Moderate drought causes dramatic floral transcriptomic reprogramming to ensure successful reproductive development in Arabidopsis
1 Department of Biology and the Huck Institutes of the Life Sciences, the Pennsylvania State University, University Park, State College, PA 16802, USA
2 Intercollege Graduate Program in Cell and Developmental Biology, the Pennsylvania State University, University Park, State College, PA 16802, USA
3 State Key Laboratory of Genetic Engineering and Institute of Plant Biology, Institute of Genetics, Center for Evolutionary Biology, School of Life Sciences, Fudan University, Shanghai 200433, China
4 Institutes of Biomedical Sciences, Fudan University, Shanghai 200032, China
5 Current address: School of Biosciences and Biotechnology, Faculty of Science and Technology, Universiti Kebangsaan Malaysia, 43600 UKM Bangi, Selangor, Malaysia
BMC Plant Biology 2014, 14:164 doi:10.1186/1471-2229-14-164Published: 13 June 2014
Drought is a major constraint that leads to extensive losses to agricultural yield worldwide. The potential yield is largely determined during inflorescence development. However, to date, most investigations on plant response to drought have focused on vegetative development. This study describes the morphological changes of reproductive development and the comparison of transcriptomes under various drought conditions.
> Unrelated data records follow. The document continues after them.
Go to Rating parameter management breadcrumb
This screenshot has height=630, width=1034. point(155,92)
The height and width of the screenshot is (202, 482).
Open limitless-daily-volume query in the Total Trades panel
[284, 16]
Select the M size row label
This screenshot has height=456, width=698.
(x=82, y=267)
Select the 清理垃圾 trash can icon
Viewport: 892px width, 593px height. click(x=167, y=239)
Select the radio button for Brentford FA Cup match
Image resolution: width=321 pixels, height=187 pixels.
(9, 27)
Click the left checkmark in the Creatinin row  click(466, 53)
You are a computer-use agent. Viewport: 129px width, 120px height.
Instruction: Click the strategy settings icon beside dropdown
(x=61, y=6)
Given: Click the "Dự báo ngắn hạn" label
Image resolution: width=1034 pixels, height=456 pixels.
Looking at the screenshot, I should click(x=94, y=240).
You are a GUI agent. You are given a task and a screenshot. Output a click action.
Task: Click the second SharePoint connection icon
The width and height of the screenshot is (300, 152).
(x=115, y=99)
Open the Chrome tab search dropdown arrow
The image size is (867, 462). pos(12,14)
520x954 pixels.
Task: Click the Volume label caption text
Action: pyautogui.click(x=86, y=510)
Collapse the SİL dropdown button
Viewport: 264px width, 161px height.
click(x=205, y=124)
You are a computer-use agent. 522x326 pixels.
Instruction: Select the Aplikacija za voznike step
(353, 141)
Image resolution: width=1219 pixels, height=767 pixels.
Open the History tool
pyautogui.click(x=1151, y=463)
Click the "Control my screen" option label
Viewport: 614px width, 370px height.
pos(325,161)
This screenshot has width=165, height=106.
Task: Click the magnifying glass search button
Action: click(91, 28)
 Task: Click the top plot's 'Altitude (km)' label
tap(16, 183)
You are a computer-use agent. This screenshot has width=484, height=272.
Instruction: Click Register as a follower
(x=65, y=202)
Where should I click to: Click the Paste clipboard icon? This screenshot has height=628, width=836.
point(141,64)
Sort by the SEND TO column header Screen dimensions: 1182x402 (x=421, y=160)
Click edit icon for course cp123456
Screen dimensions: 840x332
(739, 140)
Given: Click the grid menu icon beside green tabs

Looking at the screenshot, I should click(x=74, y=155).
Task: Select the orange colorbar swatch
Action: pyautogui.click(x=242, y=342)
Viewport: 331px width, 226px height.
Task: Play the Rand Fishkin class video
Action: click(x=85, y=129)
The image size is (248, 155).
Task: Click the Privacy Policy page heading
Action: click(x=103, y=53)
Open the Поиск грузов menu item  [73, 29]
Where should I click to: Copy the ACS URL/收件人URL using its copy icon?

The plants grown were studied under two drought conditions: minimum for successful reproduction (45-50% soil water content, moderate drought, MD) and for survival (30-35%, severe drought, SD). MD plants can produce similar number of siliques on the main stem and similar number of seeds per silique comparing with well-water plants. The situation of SD plants was much worse than MD plants. The transcriptomes of inflorescences were further investigated at molecular level using microarrays. Our results showed more than four thousands genes with differential expression under severe drought and less than two thousand changed under moderate drought condition (with 2-fold change and q-value < 0.01). We found a group of genes with increased expression as the drought became more severe, suggesting putative adaptation to the dehydration. Interestingly, we also identified genes with alteration only under the moderate but not the severe drought condition, indicating the existence of distinct sets of genes responsive to different levels of water availability. Further cis-element analyses of the putative regulatory sequences provided more information about the underlying mechanisms for reproductive responses to drought, suggesting possible novel candidate genes that protect those developing flowers under drought stress.
Different pathways may be activated in response to moderate and severe drought in reproductive tissues, potentially helping plant to maximize its yield and balance the resource consumption between vegetative and reproductive development under dehydration stresses.